A classic case of sending unbalanced stereo into an input intended for balanced mono. 3.5mm is almost always unbalanced stereo (TRS or TRRS, tip and ring are right and left and I think the sleeve is ground). The inputs on pretty much any sound board has instrument in for right and instrument in for left. You're probably using a regular 1/4" to 3.5mm adapter to plug the computer in at just the right or left input on the board. A short bit about unbalanced vs balanced: so when you send an audio signal by itself across a cord that's really long, it is susceptible to rf interference. Radio waves in the air can interfere with it and distort it. What balanced audio does is it send two identical signals across 2 wires. It compares the two signals at the end and removes anything in the signal that isn't shared by both. Any interference experienced by one cord won't be experienced by the other cord the same way. So by removing anything that isn't identical in both cords, you remove anything that is interference. That's balanced audio in a nutshell. [EDIT: Strike that, reverse it.]

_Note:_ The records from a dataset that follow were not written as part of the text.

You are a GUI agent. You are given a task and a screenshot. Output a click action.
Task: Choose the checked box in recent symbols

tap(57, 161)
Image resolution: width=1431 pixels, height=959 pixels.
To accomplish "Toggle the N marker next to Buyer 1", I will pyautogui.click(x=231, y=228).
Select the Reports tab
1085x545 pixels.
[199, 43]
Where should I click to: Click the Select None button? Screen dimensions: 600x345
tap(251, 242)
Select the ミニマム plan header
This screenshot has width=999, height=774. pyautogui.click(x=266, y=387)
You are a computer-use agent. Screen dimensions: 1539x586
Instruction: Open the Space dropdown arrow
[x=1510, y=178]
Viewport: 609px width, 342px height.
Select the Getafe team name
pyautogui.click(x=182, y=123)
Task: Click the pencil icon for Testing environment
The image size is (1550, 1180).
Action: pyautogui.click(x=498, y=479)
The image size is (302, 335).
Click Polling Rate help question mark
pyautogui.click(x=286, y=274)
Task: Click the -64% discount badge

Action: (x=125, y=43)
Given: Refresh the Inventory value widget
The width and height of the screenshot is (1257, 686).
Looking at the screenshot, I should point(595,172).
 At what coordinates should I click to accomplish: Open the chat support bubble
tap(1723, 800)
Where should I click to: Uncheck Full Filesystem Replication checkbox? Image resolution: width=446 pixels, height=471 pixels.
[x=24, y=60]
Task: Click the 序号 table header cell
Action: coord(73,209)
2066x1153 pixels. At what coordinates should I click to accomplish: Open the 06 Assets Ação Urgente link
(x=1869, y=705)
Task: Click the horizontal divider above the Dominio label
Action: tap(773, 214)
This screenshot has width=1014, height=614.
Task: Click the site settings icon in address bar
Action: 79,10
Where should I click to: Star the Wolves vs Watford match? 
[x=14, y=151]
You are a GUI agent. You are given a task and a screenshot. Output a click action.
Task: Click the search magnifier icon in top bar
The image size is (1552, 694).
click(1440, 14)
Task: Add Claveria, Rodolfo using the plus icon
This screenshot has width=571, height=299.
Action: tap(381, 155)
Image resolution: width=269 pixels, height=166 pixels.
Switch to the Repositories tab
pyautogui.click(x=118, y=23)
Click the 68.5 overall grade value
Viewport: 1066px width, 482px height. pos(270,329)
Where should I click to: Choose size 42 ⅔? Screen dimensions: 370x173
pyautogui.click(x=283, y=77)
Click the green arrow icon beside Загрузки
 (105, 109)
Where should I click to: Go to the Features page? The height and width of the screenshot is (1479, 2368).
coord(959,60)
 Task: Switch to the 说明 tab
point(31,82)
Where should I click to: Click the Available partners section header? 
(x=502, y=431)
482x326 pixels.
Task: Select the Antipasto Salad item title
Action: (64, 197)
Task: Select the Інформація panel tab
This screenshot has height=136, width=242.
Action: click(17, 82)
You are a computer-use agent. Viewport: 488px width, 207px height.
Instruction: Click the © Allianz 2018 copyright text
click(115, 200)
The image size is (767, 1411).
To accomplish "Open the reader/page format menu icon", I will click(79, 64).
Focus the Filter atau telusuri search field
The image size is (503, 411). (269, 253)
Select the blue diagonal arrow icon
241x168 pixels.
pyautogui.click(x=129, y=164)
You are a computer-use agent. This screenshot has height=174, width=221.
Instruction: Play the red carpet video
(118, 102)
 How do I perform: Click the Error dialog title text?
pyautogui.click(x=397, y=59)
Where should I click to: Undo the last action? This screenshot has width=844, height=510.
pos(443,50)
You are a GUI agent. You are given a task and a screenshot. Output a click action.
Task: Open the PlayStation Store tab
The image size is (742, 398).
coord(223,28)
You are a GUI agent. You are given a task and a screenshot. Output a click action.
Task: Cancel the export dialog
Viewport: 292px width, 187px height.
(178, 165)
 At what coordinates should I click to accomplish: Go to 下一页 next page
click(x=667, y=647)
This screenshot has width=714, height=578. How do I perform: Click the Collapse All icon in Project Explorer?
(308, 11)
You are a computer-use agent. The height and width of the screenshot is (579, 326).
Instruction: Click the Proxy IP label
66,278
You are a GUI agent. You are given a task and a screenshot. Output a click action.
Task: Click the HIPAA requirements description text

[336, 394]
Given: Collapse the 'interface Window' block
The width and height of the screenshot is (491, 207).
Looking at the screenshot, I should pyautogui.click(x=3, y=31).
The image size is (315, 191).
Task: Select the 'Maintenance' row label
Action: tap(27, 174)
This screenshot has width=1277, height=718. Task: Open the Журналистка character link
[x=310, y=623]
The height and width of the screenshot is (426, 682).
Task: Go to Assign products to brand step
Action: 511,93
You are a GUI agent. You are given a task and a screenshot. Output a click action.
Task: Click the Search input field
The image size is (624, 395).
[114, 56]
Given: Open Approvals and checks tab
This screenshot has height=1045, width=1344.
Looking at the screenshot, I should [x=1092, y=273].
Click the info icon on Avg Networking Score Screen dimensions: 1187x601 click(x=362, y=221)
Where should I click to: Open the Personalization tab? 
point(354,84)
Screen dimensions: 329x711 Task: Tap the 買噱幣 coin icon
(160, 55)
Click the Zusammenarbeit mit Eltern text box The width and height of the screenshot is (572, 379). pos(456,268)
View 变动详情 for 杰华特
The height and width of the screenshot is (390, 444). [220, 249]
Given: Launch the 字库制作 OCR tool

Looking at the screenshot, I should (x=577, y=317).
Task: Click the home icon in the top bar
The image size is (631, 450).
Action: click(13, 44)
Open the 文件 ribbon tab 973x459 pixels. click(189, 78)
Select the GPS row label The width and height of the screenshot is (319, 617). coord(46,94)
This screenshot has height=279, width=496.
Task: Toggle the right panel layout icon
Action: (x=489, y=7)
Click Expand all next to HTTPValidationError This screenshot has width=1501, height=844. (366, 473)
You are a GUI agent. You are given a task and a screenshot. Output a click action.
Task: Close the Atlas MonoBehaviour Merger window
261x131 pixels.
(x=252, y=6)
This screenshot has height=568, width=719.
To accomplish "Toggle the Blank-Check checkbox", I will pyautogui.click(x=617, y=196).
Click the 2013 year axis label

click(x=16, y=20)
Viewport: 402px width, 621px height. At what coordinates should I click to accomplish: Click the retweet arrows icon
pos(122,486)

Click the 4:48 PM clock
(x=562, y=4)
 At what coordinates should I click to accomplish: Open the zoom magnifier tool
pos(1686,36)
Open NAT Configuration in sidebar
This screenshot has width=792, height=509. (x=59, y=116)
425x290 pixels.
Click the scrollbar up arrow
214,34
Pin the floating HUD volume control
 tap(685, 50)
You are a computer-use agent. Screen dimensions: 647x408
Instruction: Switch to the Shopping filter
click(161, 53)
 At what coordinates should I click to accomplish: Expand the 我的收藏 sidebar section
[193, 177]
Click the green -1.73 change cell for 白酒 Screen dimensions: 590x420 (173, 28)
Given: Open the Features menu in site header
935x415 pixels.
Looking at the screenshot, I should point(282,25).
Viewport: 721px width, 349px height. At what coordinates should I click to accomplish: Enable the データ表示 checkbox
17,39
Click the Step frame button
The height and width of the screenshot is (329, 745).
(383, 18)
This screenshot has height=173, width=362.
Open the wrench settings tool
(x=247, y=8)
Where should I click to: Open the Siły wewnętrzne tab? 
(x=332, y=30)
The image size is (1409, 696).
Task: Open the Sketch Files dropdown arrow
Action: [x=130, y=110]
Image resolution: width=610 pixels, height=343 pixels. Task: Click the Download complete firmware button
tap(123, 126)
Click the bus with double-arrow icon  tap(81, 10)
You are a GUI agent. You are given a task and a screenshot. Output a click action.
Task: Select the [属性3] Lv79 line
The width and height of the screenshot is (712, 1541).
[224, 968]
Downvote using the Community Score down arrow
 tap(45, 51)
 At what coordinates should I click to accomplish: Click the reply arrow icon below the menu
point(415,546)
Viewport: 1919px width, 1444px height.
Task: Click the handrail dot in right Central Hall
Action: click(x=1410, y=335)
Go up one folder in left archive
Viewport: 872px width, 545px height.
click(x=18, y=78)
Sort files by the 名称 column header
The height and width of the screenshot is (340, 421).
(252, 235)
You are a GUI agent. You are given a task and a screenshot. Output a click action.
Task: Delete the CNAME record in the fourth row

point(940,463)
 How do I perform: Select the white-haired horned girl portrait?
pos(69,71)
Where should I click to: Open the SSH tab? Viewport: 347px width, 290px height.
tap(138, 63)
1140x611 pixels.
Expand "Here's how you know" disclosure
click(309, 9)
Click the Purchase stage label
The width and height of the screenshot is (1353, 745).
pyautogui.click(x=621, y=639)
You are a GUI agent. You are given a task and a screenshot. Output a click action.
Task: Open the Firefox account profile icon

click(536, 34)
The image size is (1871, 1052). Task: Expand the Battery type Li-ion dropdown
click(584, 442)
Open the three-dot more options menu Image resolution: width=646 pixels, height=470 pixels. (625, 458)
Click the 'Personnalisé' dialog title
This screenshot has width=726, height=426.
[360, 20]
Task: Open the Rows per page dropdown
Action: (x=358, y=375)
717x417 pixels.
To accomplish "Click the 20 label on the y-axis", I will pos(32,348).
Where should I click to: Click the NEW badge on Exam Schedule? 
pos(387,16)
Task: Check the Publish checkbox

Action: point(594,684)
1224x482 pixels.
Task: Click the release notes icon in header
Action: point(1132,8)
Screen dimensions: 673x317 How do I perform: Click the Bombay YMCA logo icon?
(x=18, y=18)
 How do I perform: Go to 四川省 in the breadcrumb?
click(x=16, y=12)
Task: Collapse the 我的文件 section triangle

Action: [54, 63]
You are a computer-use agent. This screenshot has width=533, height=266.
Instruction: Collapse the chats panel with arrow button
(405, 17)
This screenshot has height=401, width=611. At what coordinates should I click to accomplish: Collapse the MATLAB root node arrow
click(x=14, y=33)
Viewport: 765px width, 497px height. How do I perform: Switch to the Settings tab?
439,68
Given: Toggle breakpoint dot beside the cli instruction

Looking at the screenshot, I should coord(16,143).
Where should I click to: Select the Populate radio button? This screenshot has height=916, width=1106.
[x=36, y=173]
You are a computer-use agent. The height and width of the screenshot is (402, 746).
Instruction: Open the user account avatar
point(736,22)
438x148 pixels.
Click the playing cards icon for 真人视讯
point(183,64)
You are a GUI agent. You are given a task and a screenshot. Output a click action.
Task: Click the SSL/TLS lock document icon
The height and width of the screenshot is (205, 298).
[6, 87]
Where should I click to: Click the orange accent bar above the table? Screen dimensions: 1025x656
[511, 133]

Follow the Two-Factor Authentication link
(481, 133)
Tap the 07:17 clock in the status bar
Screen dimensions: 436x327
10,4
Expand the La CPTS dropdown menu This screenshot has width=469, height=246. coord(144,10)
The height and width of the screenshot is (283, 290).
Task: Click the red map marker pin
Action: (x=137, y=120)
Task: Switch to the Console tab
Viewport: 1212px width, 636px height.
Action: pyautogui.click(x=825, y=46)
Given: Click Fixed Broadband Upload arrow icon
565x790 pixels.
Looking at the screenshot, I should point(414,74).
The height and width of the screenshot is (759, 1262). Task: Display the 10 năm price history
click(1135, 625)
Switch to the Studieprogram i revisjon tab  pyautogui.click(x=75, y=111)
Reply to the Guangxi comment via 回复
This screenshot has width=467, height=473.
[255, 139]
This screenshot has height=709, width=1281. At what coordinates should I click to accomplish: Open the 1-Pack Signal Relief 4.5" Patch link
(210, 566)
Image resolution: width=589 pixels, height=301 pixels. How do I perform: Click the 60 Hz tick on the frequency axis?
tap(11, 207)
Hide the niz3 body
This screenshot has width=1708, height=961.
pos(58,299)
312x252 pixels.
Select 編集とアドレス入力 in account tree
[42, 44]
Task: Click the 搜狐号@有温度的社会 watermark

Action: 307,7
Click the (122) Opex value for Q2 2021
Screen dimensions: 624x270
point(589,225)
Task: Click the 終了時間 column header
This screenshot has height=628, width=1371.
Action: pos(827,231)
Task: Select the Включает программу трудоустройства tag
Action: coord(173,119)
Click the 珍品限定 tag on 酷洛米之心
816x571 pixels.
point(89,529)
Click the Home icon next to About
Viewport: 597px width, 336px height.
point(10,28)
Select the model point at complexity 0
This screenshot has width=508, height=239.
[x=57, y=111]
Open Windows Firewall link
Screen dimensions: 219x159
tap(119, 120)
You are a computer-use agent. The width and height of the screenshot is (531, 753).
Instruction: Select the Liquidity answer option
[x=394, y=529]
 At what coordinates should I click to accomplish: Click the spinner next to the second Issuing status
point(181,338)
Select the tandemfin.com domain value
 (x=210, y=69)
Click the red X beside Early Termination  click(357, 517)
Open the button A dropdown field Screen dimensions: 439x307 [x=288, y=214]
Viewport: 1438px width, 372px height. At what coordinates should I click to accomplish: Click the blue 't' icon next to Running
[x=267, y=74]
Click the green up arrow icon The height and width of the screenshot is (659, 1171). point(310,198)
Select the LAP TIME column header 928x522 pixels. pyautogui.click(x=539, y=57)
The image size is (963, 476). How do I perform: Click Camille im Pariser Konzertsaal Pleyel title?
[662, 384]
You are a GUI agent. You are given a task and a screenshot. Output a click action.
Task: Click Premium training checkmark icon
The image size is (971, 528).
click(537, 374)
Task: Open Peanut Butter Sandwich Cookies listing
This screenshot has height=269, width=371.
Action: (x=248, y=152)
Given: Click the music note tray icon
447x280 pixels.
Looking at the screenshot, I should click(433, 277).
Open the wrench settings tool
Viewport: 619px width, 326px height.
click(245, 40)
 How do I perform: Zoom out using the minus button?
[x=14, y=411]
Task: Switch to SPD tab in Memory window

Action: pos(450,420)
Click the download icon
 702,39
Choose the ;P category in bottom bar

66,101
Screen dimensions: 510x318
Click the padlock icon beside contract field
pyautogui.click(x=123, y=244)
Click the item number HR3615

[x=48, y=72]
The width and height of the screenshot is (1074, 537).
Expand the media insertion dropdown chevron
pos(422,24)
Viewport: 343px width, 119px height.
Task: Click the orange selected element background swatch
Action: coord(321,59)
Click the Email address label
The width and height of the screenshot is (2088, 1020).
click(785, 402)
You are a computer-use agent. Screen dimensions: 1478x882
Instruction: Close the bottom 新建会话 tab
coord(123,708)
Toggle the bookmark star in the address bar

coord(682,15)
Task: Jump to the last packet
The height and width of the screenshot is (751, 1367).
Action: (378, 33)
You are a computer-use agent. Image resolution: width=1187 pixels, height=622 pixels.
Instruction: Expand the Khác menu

Now let's talk about how music engineers mix music when it is being produced. A lot of sounds they want to pan left or right to make the music interesting. You might want the bass sort of on the right and you may want the drums a little on the left. You may want piano a little in the middle and the guitar to go back and forth between ears. That's a really exaggerated example. But the point is that the signal sent to the right ear is intentionally different from the signal sent to the left ear.
When your audio board receives a signal in that left or right mono input, if there is signal both on the tip and on the ring, it expects both signals to be identical and anything that isn't exactly identical will be removed. The board thinks anything that isn't identical between ears is RF interference.
The audio sounds weird because your audio board thinks that anything in the mix that isn't panned directly in the center must be rf interference. It removes what it thinks is rf interference. So it removes a huge portion of your music. It makes your music sound super strange.
The solution is to get a cord that turns the unbalanced trs into unbalanced, separate, 1/4" ts cords.